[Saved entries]

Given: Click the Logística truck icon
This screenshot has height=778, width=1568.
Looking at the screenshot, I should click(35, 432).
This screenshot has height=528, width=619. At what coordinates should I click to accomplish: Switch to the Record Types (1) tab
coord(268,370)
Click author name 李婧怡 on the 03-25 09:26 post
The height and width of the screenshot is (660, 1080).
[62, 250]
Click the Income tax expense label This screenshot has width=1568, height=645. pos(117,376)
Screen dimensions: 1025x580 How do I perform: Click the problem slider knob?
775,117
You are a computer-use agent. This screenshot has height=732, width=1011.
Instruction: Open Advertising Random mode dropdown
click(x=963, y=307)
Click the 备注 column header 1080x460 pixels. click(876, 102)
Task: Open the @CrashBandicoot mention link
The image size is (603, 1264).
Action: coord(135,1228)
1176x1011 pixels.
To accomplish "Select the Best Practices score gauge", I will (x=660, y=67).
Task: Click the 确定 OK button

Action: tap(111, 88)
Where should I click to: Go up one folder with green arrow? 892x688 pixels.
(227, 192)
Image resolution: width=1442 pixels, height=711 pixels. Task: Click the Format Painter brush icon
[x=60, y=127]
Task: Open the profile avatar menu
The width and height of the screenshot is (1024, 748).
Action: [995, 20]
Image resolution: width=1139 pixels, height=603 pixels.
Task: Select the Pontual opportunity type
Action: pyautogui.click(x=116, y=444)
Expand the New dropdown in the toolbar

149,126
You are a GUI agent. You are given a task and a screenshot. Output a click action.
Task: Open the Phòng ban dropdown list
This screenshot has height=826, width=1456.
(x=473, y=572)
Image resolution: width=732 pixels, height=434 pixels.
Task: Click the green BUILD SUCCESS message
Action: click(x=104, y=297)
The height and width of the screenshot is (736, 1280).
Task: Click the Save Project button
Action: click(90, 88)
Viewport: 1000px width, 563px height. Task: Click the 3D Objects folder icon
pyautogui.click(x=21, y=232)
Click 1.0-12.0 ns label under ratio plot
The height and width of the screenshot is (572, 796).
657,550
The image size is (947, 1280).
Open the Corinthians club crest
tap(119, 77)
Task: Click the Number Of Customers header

REQUIREMENT:
Send back the lines of the records word for word, from the very first through the line containing "Click the 备注".

EXERCISE OUTPUT:
Given: Click the Logística truck icon
This screenshot has height=778, width=1568.
Looking at the screenshot, I should click(35, 432).
This screenshot has height=528, width=619. At what coordinates should I click to accomplish: Switch to the Record Types (1) tab
coord(268,370)
Click author name 李婧怡 on the 03-25 09:26 post
The height and width of the screenshot is (660, 1080).
[62, 250]
Click the Income tax expense label This screenshot has width=1568, height=645. pos(117,376)
Screen dimensions: 1025x580 How do I perform: Click the problem slider knob?
775,117
You are a computer-use agent. This screenshot has height=732, width=1011.
Instruction: Open Advertising Random mode dropdown
click(x=963, y=307)
Click the 备注 column header 1080x460 pixels. click(876, 102)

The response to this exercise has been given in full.